政府の大気汚染や排気ガスの規制強化を見込んで、英国や欧州の自動車メーカーは環境に配慮していない自動車を道路から減らす廃車プログラムを盛んに導入している。(翻訳:梅原 洋陽)

2016年に、英国政府からの要請を受けて、この数週間でフォード、トヨタ、キア、日産、BMW、メルセデスベンツ、ボクスホール、ルノーはそれぞれのより環境に優しい車への乗り換えプログラムを発表した。

ボクスホールは2017年5月、英国の主要自動車メーカーとして初めてディーゼル車の廃車プログラムを発表した。このプログラムは、ボクスホールの新車を購入すると2000ポンド(約29万円)を支給するものだったが、6月末までという短期間で終了した。

排気ガスの削減のために、ロンドン市内で積極的な取り組み(ロンドン交通局と連携しプラグインハイブリッドカーを発売)をしてきたフォードも同様のプログラムを打ち出している。2009年以前に登録されたディーゼル車もしくはガソリン車を持ち込むと、新しいモデルへの買い替えのために2000ポンド(約29万円)を支給する。フォードによると、どの自動車メーカーの車でも良いということだ。

「フォードは社会の大気汚染に関する懸念を深刻に受け止めています。空気を最も汚している車を除去することは大気環境を改善する最速の方法です。フォードの廃車プログラムはこのためだけに展開されています。新車の購入を奨励するだけでは不十分です。持ち込まれた古い車を確実にスクラップすることも大切です。そうすることで、何百、何千もの最も汚れを生み出す車を道路や街から追放することができます」とフォード会長のアンディ・バレット氏は話している。

BMWは2005年以前に登録されたBMWとミニの所有者にBMW i3かCO2排出量が130g/kmi(ガソリン燃費換算で17.8km/L)以下のEuro 6(EUの大気汚染物質排出規制値)を満たす車の購入に対して1800ポンド(約27万円)を支給している。メルセデスベンツは、Euro1からEuro4基準の車を持ち込むことで、電気自動車を含む新しい車の価格から2000ポンドを割り引くサービスを実施している。

日産とトヨタの戦略がドライバー達には最も魅力的かもしれない。日産の切り替えプログラムは新型リーフの購入者に下取り金額に加えて2000ポンドを提供する。そして、日産の全ての自動車に対しても最大で5000ポンド(約74万円)の乗り換えのインセンティブ、中古のリーフ24kWhにも2000ポンド(約29万円)を用意している。
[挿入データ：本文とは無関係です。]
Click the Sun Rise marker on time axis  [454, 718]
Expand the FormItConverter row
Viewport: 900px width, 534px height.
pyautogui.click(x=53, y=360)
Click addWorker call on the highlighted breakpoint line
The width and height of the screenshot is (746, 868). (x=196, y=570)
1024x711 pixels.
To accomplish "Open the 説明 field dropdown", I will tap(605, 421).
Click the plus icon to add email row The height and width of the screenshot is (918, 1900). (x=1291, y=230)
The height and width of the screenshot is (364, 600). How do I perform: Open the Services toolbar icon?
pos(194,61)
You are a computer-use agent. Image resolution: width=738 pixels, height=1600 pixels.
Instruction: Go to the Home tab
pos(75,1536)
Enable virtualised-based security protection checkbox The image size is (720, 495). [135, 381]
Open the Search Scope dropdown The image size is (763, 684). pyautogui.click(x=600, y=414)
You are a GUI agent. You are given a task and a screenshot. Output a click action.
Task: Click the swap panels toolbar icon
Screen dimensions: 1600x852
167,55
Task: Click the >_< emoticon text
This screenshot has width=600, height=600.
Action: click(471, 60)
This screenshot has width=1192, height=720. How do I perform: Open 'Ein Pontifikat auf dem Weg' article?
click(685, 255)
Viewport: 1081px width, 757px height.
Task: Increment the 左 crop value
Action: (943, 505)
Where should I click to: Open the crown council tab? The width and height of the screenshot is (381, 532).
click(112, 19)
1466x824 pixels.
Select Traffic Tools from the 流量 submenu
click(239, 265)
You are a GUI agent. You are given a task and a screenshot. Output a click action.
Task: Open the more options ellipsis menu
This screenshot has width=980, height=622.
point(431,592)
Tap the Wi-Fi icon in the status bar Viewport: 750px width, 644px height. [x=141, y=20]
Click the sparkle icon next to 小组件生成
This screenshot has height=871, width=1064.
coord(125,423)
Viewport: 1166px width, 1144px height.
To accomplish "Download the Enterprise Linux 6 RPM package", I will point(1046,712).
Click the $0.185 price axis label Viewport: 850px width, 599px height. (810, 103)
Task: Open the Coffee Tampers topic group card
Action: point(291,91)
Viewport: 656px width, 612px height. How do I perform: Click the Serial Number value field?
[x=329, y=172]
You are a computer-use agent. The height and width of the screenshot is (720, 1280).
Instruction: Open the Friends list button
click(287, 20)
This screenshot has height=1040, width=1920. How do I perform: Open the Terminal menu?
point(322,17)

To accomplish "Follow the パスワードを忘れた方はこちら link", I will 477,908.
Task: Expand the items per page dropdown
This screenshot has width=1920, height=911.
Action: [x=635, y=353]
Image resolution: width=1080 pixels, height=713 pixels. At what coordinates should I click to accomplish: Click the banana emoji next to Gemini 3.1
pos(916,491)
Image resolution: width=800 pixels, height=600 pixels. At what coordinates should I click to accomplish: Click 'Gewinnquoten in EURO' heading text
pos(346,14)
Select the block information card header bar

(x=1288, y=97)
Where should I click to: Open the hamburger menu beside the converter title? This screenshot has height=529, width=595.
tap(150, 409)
同様に、トヨタはアイゴからランドクルーザー、そして商業車両を含む全てのモデルを対象にプログラムを展開している。同プログラムは7年以上前の全てのメーカーの、全てのモデルに下取りインセンティブを提供する。下取り額は購入するトヨタのモデルにより異なり、プリウスは2000ポンド(約29万円)、ランドクルーザーは4000ポンド(約59万円)、C-HRとC-HRハイブリッドは1000ポンド(約14蔓延)で下取りされる。

排ガス不正疑惑で避難の的となっているルノーは、割り引きと2000ドル(約29万円)のインセンティブを提供し、キアはキア・ピカントとキア・リオに対して同じく2000ドルの割り引きを用意している。

英国や欧州政府はようやくディーゼル燃料が環境や人類の健康に与える影響を認識し始めているが、問題に真剣に取り組んでいるとは言い難い。それゆえ、産業界が中心となりディーゼル車を無くし、未来の排気ガス問題に向けての取り組みの一歩目として、廃車プログラムは有効だろう。

「自動車業界はディーゼルが私たちの肺や企業のイメージに与えている影響にようやく気がつき始めたようです」と環境法専門の英 NGO「ClientEarth」の弁護士であるアナ・ヘスロップ氏は近年の廃車プログラムに関してコメントした。

同氏は「私たちに必要なのは、考え抜いた一貫性のある、人々をよりクリーンでサステナブルなテクノロジーにシフトさせる政府の政策です。現時点では小規模の短期的な政策が点在していますが、問題を解決するためには連携が不可欠です」と述べている。